### Exercise directions
Write out again only the lines that run from the start of the entries to the line containing "The height and width of the screenshot is (1036, 1171).", both included.

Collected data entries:
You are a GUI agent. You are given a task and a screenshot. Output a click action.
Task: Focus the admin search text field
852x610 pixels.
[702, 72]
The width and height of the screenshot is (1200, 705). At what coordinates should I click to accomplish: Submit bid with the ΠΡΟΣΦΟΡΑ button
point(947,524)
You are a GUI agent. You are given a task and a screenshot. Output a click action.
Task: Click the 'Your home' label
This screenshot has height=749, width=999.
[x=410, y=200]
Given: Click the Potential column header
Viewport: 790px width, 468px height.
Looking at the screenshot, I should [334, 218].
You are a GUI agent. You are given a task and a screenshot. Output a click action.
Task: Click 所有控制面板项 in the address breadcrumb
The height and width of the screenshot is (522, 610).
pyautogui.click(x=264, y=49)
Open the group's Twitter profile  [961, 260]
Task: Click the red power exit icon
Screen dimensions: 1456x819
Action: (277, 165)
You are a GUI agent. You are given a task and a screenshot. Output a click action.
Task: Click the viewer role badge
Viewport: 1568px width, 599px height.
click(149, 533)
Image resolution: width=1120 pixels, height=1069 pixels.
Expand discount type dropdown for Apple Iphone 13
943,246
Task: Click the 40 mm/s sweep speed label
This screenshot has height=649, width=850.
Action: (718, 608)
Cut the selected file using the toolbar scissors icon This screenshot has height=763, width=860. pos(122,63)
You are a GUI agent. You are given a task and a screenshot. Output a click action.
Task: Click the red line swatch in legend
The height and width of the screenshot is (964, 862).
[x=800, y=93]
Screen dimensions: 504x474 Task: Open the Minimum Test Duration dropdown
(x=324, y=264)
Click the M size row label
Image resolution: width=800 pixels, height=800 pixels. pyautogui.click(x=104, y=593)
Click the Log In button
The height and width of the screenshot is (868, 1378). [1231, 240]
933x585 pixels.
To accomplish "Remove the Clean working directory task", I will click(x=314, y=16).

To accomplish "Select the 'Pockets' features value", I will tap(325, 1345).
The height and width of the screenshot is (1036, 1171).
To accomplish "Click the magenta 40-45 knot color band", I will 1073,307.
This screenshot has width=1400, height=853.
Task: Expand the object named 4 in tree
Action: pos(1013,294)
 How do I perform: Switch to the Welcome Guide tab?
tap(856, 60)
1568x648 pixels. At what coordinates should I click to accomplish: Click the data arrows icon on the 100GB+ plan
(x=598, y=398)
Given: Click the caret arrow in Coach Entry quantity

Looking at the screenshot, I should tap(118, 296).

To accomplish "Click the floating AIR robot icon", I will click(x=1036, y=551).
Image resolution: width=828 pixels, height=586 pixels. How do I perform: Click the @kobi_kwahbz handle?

### Answer for the task
You are a GUI agent. You are given a task and a screenshot. Output a click action.
Task: Focus the admin search text field
852x610 pixels.
[702, 72]
The width and height of the screenshot is (1200, 705). At what coordinates should I click to accomplish: Submit bid with the ΠΡΟΣΦΟΡΑ button
point(947,524)
You are a GUI agent. You are given a task and a screenshot. Output a click action.
Task: Click the 'Your home' label
This screenshot has height=749, width=999.
[x=410, y=200]
Given: Click the Potential column header
Viewport: 790px width, 468px height.
Looking at the screenshot, I should [334, 218].
You are a GUI agent. You are given a task and a screenshot. Output a click action.
Task: Click 所有控制面板项 in the address breadcrumb
The height and width of the screenshot is (522, 610).
pyautogui.click(x=264, y=49)
Open the group's Twitter profile  [961, 260]
Task: Click the red power exit icon
Screen dimensions: 1456x819
Action: (277, 165)
You are a GUI agent. You are given a task and a screenshot. Output a click action.
Task: Click the viewer role badge
Viewport: 1568px width, 599px height.
click(149, 533)
Image resolution: width=1120 pixels, height=1069 pixels.
Expand discount type dropdown for Apple Iphone 13
943,246
Task: Click the 40 mm/s sweep speed label
This screenshot has height=649, width=850.
Action: (718, 608)
Cut the selected file using the toolbar scissors icon This screenshot has height=763, width=860. pos(122,63)
You are a GUI agent. You are given a task and a screenshot. Output a click action.
Task: Click the red line swatch in legend
The height and width of the screenshot is (964, 862).
[x=800, y=93]
Screen dimensions: 504x474 Task: Open the Minimum Test Duration dropdown
(x=324, y=264)
Click the M size row label
Image resolution: width=800 pixels, height=800 pixels. pyautogui.click(x=104, y=593)
Click the Log In button
The height and width of the screenshot is (868, 1378). [1231, 240]
933x585 pixels.
To accomplish "Remove the Clean working directory task", I will click(x=314, y=16).

To accomplish "Select the 'Pockets' features value", I will tap(325, 1345).
The height and width of the screenshot is (1036, 1171).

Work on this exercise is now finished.